How to Attract the Best Young Professionals by Annika Sison

How to Attract the Best Young Professionals by Annika Sison
June 15, 2019 Kelly McFalls

It’s that time of the year again – GRADUATION. A big, swirling pot of emotions, brimming with hope, nostalgia, reminiscences, excitement, and drum roll, please – job hunting.

For many outgoing seniors, this last point is a rollercoaster ride. Companies can make the daunting trip a little smoother by offering young professionals a variety of benefits. To discover what exactly these benefits are, I went to a potent source of information – members of the Boston College Class of 2019. Luckily, my bright, job-ready friends were eager to share with me what workplace offerings stand out to them.

Employers, listen up!

Internally, there are two major elements that young professionals look for in potential jobs: ethical environments and meaningful assignments. These people want to know that they will be working for an organization that does the “right” thing in their eyes, resounding with their inner moral compass. Moreover, they hope that the work they will be doing will actually be contributing to company growth, allowing them to sharpen their skills and creativity.

If an employee works in a non-unionized workplace and wants to try to unionize, the employee may well want to consult an employment lawyer. An employment lawyer from HKM can help by advising employees about their right to form a union and the activities in which they can engage in connection with that effort.

An enormously important part of this internal work environment is coworkers; they have the power to make or break a career experience. A team with members who have a killer work ethic and the synergy to work together effectively and efficiently is a huge asset in order to foster conducive collaboration. Additionally, supporting diversity in the workplace is a critical aspect that young professionals desire; this extends to gender, race, sexual orientation, background, etc.

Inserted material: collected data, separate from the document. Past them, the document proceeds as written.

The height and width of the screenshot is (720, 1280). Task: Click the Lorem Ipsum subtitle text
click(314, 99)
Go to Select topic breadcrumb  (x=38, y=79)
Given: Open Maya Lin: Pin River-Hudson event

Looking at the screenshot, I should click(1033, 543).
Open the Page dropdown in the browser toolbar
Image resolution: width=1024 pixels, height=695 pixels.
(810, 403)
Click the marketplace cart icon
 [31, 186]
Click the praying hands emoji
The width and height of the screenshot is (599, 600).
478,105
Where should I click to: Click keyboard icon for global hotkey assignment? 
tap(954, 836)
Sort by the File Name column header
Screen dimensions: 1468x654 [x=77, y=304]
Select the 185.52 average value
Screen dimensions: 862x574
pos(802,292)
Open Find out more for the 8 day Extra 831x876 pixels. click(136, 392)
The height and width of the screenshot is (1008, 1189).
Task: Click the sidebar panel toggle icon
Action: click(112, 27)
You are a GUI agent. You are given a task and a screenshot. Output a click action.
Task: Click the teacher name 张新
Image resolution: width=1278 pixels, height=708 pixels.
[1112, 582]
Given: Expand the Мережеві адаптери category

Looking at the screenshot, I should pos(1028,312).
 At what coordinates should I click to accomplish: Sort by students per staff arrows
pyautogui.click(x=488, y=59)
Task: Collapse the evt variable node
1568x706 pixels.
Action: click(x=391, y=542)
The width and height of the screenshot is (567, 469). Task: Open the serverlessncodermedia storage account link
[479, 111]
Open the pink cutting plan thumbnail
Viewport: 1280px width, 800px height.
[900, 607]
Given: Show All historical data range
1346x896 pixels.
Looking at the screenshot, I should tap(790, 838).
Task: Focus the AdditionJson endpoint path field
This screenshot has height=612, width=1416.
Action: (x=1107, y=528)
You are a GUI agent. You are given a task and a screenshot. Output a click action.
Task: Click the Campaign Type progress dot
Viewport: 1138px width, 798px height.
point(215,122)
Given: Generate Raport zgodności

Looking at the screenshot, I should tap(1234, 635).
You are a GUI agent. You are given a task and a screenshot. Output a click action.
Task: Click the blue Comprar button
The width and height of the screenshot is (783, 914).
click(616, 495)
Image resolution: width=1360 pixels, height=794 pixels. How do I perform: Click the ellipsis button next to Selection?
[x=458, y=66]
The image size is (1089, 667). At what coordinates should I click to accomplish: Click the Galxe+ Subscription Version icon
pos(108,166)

Outside of the work environment, there are three areas where companies can differentiate themselves from the rest – opportunities to socialize, personal care, and professional growth. As noted earlier, who your coworkers are make a big difference. Young professionals place high importance on being able to mingle with people who share their values and interests in other settings besides in the office. Holding company-wide events, having clubs or committees that cater to common interests, and team-building activities, such as volunteering, are helpful for fostering bonds among coworkers. Next, where personal care is concerned, benefits like wellness programs, healthy office snacks, generous insurance coverage, and flexible paid leave are enticing options for young professionals. Lastly, opportunities for professional growth are influential to young professionals’ decision-making process in selecting and staying employed at their organizations. Career development can be facilitated by hosting different seminars and speakers that impart valuable new information and offering classes of interest (e.g., language classes) after working hours.

There is a multitude of factors that can impact the trajectory of a young professional – from positive work environments to ethical standards, from professional development opportunities to diversity and inclusion initiatives. By taking steps to implement these factors, companies can be the best employers and attract the best young talent in our profession.

Check out PRSA Boston’s Jobs & Internships section to post a job or search for a new job.

Student Correspondent Bio: Annika Sison is a rising senior at Boston College, double majoring in Sociology and Communication. Upon graduation in 2020, she is looking to start a marketing career in the start-up space. Her professional interests include, behavioral science, brand management, and graphic design. She is always looking to build upon her skill set and take on new challenges.